▶ [TASK TO CARRY OUT]: Reproduce every one of the rows below word for word, keeping them in the same order.

▶ [DATASET EXTRACT]:
◇ ◇ ◇

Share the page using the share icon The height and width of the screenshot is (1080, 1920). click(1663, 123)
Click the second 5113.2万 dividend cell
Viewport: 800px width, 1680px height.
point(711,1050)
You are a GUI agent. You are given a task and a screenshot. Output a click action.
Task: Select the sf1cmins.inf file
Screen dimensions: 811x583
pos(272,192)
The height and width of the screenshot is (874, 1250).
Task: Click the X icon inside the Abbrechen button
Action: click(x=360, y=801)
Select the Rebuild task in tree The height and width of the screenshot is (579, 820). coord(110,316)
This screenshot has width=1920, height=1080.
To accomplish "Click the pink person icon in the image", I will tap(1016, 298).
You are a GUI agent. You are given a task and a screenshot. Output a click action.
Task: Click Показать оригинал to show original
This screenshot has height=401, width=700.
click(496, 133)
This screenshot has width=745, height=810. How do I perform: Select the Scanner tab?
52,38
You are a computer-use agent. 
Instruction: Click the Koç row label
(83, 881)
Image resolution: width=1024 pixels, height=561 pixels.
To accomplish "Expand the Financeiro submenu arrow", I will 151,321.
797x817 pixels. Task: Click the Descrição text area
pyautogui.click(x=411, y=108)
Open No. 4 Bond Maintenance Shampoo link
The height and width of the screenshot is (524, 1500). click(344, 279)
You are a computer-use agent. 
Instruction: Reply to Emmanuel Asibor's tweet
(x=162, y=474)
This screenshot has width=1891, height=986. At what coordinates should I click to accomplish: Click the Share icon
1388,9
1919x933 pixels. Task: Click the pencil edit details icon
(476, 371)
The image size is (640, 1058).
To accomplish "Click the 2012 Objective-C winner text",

◇ ◇ ◇

▶ [THE RESULT]:
Share the page using the share icon The height and width of the screenshot is (1080, 1920). click(1663, 123)
Click the second 5113.2万 dividend cell
Viewport: 800px width, 1680px height.
point(711,1050)
You are a GUI agent. You are given a task and a screenshot. Output a click action.
Task: Select the sf1cmins.inf file
Screen dimensions: 811x583
pos(272,192)
The height and width of the screenshot is (874, 1250).
Task: Click the X icon inside the Abbrechen button
Action: click(x=360, y=801)
Select the Rebuild task in tree The height and width of the screenshot is (579, 820). coord(110,316)
This screenshot has width=1920, height=1080.
To accomplish "Click the pink person icon in the image", I will tap(1016, 298).
You are a GUI agent. You are given a task and a screenshot. Output a click action.
Task: Click Показать оригинал to show original
This screenshot has height=401, width=700.
click(496, 133)
This screenshot has width=745, height=810. How do I perform: Select the Scanner tab?
52,38
You are a computer-use agent. 
Instruction: Click the Koç row label
(83, 881)
Image resolution: width=1024 pixels, height=561 pixels.
To accomplish "Expand the Financeiro submenu arrow", I will 151,321.
797x817 pixels. Task: Click the Descrição text area
pyautogui.click(x=411, y=108)
Open No. 4 Bond Maintenance Shampoo link
The height and width of the screenshot is (524, 1500). click(344, 279)
You are a computer-use agent. 
Instruction: Reply to Emmanuel Asibor's tweet
(x=162, y=474)
This screenshot has width=1891, height=986. At what coordinates should I click to accomplish: Click the Share icon
1388,9
1919x933 pixels. Task: Click the pencil edit details icon
(476, 371)
The image size is (640, 1058).
To accomplish "Click the 2012 Objective-C winner text",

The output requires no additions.